There are currently around 1.2 million people living with Alzheimer’s disease in Germany. Some 500 new cases are diagnosed every day. According to WHO estimates, the disease will be the second most frequent cause of death worldwide in around 20 years, overtaking tumour diseases. Developing preventive or therapeutic strategies is therefore one of the most important challenges of biomedical research today. However, so far all attempts to develop a treatment have failed. “To date, well over 300 therapeutic procedures have been successfully developed and tested in animal models. None has shown therapeutic efficacy in patients,” said Professor Thomas Arendt, Director of the Paul Flechsig Institute for Brain Research. This inability to translate from the animal model to the patient prompted him to fundamentally doubt our previous understanding of the disease.

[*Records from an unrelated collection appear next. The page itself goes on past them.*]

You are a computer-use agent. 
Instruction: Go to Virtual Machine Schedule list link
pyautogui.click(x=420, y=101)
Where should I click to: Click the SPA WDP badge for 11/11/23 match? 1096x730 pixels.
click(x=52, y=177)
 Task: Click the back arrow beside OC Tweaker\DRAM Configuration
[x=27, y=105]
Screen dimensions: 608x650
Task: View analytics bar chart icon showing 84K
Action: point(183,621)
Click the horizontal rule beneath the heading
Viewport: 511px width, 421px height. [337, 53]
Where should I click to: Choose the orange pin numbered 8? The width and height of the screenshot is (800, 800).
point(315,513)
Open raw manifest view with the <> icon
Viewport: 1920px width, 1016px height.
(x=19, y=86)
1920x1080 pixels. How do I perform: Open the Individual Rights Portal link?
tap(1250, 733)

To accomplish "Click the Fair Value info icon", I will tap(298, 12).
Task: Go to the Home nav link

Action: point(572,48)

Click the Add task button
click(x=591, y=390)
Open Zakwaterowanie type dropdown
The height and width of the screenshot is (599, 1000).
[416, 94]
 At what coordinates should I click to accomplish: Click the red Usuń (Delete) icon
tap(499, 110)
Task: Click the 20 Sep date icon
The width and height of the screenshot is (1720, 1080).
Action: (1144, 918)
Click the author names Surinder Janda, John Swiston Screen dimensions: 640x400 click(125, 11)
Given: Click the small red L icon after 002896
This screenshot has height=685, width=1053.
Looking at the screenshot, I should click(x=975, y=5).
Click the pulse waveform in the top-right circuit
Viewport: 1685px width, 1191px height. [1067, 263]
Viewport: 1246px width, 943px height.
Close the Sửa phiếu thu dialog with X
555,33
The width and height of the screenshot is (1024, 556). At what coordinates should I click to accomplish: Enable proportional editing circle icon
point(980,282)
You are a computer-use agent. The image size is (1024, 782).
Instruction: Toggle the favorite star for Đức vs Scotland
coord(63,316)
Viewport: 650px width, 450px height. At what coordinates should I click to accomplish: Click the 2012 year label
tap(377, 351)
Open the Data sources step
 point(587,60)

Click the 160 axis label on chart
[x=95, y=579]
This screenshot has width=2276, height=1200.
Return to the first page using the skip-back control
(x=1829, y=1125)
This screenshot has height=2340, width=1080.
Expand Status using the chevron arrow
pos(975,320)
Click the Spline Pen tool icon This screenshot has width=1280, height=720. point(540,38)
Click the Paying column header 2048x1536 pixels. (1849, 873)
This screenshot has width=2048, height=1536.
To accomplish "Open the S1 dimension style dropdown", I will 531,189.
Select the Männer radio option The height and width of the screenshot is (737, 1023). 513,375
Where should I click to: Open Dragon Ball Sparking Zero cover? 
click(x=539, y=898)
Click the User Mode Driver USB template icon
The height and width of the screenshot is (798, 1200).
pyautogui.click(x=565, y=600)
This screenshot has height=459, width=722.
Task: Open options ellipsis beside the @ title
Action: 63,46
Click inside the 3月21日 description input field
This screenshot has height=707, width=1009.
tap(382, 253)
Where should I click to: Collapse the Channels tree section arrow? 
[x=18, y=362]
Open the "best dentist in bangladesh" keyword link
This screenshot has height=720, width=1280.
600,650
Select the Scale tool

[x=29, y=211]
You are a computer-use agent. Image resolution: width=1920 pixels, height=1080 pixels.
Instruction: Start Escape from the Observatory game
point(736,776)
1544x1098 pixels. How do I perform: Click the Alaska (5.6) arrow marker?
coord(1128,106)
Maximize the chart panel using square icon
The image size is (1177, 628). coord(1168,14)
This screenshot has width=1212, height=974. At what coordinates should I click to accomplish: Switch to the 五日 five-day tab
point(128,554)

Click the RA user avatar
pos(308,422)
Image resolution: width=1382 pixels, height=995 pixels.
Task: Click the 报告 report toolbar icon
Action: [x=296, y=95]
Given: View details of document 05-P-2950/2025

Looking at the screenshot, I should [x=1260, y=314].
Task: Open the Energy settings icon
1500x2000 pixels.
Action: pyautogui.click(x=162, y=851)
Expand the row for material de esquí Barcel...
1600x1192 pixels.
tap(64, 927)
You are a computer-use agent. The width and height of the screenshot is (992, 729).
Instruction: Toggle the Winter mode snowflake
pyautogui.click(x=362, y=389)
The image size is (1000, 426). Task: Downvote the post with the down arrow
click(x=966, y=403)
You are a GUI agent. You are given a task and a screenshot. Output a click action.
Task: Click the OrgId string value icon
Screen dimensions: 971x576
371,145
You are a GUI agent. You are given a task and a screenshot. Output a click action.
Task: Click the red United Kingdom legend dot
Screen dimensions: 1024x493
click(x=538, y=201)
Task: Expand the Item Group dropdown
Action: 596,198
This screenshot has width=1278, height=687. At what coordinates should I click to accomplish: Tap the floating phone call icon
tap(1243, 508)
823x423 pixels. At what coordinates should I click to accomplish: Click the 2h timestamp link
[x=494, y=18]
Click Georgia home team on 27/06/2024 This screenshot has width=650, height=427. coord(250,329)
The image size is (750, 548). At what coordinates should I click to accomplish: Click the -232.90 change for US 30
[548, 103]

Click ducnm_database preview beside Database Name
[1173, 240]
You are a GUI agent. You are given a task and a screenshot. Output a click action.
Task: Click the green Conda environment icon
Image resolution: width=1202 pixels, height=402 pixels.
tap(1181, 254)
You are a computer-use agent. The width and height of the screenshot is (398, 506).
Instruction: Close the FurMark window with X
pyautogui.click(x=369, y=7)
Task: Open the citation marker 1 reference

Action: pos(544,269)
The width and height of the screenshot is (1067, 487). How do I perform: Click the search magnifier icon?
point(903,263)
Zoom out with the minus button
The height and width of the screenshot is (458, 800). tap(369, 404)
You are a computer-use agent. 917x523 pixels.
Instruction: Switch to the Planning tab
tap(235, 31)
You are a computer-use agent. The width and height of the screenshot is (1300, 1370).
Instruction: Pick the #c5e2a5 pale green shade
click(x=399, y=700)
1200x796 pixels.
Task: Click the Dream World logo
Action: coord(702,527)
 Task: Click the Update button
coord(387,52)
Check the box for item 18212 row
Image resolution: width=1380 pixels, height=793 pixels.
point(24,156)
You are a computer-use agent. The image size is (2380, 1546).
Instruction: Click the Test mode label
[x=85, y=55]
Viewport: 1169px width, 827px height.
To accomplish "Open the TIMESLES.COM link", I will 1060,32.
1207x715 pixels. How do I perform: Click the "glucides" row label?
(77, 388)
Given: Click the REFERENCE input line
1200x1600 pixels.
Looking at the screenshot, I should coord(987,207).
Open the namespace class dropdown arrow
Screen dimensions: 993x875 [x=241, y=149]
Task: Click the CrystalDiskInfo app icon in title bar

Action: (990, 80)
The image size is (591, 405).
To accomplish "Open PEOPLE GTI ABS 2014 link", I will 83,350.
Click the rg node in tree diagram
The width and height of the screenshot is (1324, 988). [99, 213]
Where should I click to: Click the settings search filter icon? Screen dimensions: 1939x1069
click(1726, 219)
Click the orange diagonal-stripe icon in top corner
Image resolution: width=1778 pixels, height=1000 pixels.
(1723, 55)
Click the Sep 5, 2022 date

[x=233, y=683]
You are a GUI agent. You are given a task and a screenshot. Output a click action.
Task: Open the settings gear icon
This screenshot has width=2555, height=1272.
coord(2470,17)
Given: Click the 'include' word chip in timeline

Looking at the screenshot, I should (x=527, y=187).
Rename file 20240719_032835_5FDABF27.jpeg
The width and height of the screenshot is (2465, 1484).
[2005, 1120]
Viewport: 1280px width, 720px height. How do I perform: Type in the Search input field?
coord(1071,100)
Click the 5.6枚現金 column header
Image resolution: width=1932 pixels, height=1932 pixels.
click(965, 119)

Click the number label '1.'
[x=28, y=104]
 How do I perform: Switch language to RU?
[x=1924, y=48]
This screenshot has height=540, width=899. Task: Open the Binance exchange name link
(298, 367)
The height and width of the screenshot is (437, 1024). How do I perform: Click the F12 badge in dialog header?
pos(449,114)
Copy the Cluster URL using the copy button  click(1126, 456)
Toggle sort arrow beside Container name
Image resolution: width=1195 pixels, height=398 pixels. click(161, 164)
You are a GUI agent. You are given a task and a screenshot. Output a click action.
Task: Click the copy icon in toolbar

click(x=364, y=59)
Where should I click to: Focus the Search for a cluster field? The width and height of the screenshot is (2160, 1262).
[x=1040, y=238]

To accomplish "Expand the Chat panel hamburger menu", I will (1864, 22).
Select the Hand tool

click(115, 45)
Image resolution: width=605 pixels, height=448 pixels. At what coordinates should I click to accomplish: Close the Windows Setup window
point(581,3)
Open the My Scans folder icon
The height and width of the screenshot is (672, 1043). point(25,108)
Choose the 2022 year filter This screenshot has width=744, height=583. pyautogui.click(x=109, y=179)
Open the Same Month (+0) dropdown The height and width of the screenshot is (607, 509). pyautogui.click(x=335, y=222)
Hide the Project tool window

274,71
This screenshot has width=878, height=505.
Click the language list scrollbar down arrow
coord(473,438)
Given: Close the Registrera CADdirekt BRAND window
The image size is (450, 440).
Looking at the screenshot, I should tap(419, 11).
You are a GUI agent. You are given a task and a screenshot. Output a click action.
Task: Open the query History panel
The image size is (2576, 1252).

Human genome compared with that of other mammals
In collaboration with the working group led by Professor Peter Stadler from the Interdisciplinary Centre for Bioinformatics (IZBI) at Leipzig University, Arendt and his team began by comparing the activity of the genes of Alzheimer’s patients with those of healthy people. Here they encountered a pattern: the activity of certain genes was different in Alzheimer’s patients than in healthy people. They then traced the evolutionary development of these genes and compared them with the genomes of non-human primates and other species. “The genomes of most mammals are now known and have been sequenced. This information is stored in large databases, allowing us to track the changes these genes underwent during evolution,” said Professor Thomas Arendt.
Affected brain structures and genes only changed in recent human development
The researchers were able to show that recent evolutionary adaptations of the brain are causally linked to the emergence of the disease. It primarily affects those brain structures that developed late in the recent development of mankind up to Homo sapiens. At the same time, the genes whose activity is altered in the disease were subject to evolutionary adaptations in our recent phylogenetic past. “The reasons for these changes in our evolution from great apes to humans are the result of adaptations that optimised the performance of the human brain,” said Arendt.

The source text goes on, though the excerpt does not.